Berdasarkan data peringkat yang dikeluarkan oleh Global Islamic Finance
Report 2011 (BMB-UK), industri keuangan syariah Indonesia menempati
peringkat ke-4 di dunia.
Berdasarkan metodologi penilaian yang
dilakukan oleh BMB-UK dalam Global Islamic Finance Report 2011 ini,
dapat disimpulkan bahwa tingginya peringkat industri keuangan syariah
Indonesia karena jumlah lembaga perbankan yang cukup banyak, pengelolaan
industri yang lebih mapan dan jumlah variasi lembaga keuangan syariah
di luar perbankan yang juga melayani kebutuhan jasa keuangan syariah
bagi masyarakat. Seperti yang sebelumnya di sebutkan, bahwa terjadi
peningkatan yang cukup signifikan dari volume asset industri keuangan
syariah nasional tetapi tidak ada satupun perusahaan keuangan syariah,
ternyata hal tersebut dapat disimpulkan secara positif, dimana meski
size-nya kecil industri keuangan syariah Indonesia memiliki banyak jenis
institusi dan tersebar luas melayani kebutuhan masyarakat banyak.
Disamping itu, pengelolaan secara formal oleh pemerintah menunjukkan
bahwa industri keuangan syariah nasional relatif cukup mapan dalam
sebuah sistem industri.
Dengan karakteristik industri keuangan
syariah yang masih baru dan struktur usaha di perekonomian Indonesia
yang dominan usaha mikro-kecil, kapasitas terbatas, variasi lembaga yang
banyak dan sebaran jaringan yang luas membuat industri keuangan syariah
nasional yang ada saat ini dapat dikatakan optimal menjadi lembaga
intermediari bagi unit usaha mikro-kecil Indonesia. Tetapi hal itu tidak
kemudian bermakna indonesia tidak membutuhkan lembaga keuangan syariah
yang besar. Pada perkembangan selanjutnya dalam rangka mewujudkan
tingkat daya saing industri keuangan syariah nasional berdasarkan scale
of economies-nya, diperlukan upaya untuk membesarkan size
perusahaan-perusahaan keuangan syariah yang ada.
Perkembangan Industri Vs Perkembangan Ilmu dan SDM
Dengan
demikian secara umum, baik perkembangan industri ini di lingkungan
Indonesia maupun di lingkungan dunia internasional menunjukkan
perkembangan yang sangat pesat, terutama pada dua dekade terakhir ini.

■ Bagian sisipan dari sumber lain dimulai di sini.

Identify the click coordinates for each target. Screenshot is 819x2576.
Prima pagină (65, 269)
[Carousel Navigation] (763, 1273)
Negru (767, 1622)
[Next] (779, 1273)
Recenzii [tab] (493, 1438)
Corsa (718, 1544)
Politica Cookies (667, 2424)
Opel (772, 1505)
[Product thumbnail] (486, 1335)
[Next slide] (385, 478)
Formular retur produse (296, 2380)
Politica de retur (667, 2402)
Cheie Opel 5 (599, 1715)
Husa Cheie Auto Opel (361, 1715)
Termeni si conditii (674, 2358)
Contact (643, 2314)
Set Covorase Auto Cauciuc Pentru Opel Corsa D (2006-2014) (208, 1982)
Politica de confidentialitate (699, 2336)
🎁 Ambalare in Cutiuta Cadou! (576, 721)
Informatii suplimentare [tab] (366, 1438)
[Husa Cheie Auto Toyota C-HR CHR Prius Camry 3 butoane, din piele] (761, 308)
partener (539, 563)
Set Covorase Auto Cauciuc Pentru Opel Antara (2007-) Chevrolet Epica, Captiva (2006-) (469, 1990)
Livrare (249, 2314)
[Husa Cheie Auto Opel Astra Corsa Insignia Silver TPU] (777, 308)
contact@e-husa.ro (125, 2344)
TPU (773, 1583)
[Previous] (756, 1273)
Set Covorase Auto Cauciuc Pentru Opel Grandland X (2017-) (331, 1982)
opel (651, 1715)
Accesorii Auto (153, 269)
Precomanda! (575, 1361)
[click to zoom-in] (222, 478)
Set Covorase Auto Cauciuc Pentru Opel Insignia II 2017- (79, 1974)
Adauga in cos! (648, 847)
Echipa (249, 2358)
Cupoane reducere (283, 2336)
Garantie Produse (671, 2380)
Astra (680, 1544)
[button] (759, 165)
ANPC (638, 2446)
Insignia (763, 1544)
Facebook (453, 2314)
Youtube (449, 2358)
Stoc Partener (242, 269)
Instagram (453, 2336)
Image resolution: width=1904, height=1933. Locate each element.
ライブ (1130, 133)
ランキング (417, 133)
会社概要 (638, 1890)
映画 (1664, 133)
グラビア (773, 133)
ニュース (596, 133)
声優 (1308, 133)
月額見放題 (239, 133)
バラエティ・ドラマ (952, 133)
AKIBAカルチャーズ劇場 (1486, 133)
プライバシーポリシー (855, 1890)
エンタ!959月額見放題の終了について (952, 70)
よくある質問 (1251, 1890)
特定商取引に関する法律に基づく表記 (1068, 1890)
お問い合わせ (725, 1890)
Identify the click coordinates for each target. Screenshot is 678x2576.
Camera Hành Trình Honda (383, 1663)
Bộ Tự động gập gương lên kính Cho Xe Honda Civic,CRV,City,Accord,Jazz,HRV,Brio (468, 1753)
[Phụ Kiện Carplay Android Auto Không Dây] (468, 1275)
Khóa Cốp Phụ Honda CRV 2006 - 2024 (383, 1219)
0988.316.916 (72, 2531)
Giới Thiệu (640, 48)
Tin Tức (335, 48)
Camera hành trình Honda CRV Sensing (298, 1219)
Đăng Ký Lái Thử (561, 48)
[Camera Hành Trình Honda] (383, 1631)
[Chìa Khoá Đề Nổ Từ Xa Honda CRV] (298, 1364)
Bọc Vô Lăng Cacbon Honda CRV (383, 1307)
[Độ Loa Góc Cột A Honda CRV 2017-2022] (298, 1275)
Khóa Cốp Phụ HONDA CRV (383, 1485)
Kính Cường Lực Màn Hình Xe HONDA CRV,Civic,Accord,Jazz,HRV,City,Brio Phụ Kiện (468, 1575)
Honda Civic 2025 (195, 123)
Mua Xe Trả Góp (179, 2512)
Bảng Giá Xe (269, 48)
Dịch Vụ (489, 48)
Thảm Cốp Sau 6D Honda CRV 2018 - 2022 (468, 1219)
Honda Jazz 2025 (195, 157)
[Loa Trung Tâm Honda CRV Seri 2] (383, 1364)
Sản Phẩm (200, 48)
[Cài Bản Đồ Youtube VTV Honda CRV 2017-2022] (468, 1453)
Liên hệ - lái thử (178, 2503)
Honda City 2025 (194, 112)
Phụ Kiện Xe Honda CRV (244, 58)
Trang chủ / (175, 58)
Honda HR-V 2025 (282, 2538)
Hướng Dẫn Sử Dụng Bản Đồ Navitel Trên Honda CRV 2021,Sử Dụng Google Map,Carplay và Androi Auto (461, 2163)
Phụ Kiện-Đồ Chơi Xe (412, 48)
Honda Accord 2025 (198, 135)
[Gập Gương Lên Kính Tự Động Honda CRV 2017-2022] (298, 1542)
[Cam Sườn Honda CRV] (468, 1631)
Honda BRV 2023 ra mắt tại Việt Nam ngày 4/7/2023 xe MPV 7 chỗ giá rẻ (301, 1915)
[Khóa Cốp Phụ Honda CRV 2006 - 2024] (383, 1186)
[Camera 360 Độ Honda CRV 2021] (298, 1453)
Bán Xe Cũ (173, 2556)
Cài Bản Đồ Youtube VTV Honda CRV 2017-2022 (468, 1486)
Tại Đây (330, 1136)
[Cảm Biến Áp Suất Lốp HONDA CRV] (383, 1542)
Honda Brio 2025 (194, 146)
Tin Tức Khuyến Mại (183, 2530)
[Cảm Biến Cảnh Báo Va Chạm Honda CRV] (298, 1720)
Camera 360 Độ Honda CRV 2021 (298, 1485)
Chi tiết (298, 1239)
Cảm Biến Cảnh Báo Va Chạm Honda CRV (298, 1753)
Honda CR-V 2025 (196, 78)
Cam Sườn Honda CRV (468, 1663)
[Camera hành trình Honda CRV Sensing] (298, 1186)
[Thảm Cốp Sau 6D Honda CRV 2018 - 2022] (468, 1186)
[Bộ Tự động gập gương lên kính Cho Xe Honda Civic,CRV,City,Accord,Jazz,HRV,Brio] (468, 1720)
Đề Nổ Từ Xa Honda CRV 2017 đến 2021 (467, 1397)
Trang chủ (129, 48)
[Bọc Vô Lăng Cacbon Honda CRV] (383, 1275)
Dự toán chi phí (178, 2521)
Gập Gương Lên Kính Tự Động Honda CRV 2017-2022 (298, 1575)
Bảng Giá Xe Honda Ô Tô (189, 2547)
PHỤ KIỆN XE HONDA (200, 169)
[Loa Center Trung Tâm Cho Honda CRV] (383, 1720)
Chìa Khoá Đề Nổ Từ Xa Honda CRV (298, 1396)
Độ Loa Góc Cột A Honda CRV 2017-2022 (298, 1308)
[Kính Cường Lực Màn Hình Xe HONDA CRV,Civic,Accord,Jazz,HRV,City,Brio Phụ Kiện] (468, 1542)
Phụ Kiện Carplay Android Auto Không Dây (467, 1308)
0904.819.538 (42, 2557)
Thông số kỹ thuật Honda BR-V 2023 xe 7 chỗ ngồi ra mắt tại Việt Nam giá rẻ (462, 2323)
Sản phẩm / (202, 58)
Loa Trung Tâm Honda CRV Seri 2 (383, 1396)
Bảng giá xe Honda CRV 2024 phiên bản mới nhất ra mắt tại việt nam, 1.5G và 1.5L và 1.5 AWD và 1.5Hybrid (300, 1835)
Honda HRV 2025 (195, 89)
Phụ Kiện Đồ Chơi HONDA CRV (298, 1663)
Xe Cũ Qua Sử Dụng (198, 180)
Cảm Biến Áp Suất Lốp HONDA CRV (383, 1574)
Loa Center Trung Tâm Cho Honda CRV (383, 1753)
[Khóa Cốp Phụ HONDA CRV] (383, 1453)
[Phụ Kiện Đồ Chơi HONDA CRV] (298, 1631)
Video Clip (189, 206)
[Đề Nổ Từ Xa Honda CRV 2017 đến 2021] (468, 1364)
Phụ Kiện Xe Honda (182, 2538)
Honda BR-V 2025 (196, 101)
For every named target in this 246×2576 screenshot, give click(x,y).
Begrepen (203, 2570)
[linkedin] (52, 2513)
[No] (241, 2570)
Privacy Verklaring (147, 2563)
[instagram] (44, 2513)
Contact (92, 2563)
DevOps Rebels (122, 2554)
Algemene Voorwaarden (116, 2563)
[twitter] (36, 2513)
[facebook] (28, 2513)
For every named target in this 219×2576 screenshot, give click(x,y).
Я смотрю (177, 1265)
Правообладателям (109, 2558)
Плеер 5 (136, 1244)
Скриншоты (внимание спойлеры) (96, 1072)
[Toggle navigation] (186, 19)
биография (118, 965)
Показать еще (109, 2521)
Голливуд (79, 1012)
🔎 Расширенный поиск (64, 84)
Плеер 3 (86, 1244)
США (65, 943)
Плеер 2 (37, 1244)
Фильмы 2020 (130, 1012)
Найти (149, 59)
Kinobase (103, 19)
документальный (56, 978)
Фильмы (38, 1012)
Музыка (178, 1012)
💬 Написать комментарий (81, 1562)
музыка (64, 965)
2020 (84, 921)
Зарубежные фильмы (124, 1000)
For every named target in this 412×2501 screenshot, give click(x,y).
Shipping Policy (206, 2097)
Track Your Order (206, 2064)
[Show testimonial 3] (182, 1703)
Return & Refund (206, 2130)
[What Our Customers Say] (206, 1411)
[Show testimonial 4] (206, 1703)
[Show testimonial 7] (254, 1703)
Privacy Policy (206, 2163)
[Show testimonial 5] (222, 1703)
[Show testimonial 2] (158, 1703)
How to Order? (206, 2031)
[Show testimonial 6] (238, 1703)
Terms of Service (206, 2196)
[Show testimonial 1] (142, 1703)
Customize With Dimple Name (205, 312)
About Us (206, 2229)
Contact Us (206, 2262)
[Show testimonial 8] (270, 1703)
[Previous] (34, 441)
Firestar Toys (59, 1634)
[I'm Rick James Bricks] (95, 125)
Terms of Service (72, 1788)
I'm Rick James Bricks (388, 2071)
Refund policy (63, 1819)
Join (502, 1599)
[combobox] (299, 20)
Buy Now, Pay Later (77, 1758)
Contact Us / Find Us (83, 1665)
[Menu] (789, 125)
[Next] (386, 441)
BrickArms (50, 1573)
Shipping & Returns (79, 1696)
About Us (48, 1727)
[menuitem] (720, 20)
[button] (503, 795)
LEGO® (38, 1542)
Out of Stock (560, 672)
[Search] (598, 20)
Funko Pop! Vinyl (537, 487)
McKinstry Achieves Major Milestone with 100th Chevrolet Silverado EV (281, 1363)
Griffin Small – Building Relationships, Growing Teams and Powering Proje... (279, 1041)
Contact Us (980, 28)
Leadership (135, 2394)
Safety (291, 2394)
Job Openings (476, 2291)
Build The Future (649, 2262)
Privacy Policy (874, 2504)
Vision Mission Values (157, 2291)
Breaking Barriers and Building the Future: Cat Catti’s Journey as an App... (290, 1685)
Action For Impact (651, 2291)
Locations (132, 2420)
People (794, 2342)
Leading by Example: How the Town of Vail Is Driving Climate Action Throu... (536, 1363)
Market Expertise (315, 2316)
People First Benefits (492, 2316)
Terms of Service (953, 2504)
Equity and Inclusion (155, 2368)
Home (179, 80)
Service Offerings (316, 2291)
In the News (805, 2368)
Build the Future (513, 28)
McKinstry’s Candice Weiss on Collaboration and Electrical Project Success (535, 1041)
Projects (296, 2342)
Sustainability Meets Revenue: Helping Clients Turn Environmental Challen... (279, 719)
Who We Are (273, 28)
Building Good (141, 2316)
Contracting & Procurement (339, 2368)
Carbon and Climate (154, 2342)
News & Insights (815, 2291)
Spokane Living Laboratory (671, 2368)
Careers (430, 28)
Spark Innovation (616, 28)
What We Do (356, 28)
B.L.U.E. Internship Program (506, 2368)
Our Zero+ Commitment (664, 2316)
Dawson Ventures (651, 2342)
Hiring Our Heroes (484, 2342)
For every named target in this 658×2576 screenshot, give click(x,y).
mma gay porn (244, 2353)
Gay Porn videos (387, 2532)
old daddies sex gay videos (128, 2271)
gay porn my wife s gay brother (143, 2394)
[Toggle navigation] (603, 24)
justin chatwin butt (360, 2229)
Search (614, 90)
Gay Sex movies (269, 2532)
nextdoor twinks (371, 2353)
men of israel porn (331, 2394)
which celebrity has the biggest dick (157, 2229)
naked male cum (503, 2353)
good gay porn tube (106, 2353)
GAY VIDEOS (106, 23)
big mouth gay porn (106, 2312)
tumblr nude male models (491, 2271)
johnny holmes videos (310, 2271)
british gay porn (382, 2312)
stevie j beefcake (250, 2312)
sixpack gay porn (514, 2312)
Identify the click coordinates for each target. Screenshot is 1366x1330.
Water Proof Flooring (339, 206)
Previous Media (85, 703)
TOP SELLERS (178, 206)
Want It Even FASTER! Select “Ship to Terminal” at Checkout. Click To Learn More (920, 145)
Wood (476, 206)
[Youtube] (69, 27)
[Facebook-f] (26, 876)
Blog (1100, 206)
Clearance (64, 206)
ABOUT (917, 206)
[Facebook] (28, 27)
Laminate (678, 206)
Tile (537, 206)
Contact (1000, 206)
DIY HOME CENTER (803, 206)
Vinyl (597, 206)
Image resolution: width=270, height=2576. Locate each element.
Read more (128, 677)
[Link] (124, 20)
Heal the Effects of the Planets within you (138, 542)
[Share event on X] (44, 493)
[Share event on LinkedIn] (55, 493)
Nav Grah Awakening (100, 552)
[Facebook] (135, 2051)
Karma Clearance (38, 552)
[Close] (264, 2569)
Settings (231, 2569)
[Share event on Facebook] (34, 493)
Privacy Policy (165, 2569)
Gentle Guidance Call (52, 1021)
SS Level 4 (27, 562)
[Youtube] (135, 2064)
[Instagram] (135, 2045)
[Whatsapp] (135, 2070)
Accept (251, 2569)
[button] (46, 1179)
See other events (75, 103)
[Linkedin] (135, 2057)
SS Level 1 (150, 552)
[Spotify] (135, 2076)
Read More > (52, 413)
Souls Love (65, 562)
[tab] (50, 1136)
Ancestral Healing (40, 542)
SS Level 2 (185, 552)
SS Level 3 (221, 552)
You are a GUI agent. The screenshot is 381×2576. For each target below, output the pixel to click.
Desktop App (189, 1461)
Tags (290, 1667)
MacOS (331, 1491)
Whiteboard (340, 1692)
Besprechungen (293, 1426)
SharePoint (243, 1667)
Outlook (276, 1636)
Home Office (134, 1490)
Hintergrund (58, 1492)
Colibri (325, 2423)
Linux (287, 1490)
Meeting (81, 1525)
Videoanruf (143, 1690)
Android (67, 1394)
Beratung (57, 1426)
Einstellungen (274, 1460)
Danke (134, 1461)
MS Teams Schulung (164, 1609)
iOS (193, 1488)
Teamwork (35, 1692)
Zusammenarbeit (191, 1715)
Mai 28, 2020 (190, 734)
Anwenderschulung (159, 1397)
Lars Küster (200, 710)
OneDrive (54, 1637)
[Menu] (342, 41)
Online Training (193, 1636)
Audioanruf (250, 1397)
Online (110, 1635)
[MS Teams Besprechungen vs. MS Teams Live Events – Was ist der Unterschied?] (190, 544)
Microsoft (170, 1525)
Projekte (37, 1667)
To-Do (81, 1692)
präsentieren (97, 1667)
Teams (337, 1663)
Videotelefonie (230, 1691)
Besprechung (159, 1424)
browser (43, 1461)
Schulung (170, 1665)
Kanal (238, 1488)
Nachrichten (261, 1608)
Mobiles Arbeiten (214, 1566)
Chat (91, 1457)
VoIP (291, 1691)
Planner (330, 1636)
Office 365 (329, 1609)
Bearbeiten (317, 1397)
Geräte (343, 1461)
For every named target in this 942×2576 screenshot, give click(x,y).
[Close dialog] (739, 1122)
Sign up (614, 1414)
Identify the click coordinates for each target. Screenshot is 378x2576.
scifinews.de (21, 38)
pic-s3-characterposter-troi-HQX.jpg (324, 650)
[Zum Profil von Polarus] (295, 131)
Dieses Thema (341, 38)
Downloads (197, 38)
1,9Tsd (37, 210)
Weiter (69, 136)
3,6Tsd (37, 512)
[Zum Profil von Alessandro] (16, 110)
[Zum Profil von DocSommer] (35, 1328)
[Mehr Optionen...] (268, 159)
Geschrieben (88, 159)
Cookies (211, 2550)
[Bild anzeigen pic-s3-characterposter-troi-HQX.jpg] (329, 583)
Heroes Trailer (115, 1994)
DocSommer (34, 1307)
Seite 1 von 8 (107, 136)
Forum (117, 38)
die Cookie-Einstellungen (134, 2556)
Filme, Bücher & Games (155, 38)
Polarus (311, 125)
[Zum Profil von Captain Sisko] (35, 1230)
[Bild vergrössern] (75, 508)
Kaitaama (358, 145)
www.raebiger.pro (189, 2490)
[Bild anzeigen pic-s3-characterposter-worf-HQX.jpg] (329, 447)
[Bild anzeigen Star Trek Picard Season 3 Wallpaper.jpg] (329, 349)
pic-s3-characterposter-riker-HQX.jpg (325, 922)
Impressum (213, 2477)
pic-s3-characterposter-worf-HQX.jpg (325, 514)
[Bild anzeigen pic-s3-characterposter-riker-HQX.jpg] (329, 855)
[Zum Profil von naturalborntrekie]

Apalagi perkembangannya sangat dibantu oleh sentimen ekonomi dunia
ditengah badai krisis keuangan yang melanda seluruh belahan dunia pada
dua dekade terakhir ini, dari negara-negara emerging market sampai
dengan negara-negara maju. Kinerja internal industri dan lingkungan
bisnis yang kondusif membuat industri ini berada dalam kondisi tumbuh
sangat cepat. Namun yang disayangkan perkembangan industri itu tidak
diikuti dengan perkembangan sistem pendidikan yang memadai, yang pada
akhirnya diharapkan mampu menyediakan SDM bagi industri. Ketiadaan SDM
yang memadai pada semua aspek, seperti SDM di tingkat praktisi,
regulator, pengawas syariah, hakim, auditor dan akademisi itu sendiri,
membuat langkah-langkah pengembangan bisnis keuangan syariah menjadi
relatif pragmatis. Upaya-upaya pemenuhan kebutuhan SDM secara instan
membuat strategi pengembangan industri keuangan syariah terkesan
mengabaikan prinsip-prinsip dasar syariah pada aspek operasional,
produk, good governance dan sharia governance.
Selain itu,
ketertinggalan sektor pendidikan dalam eksplorasi ilmu ekonomi dan
keuangan syariah membuat lembaga pendidikan bergantung pada pengetahuan
yang menjadi dasar penerapan oleh lembaga keuangan di dunia industri.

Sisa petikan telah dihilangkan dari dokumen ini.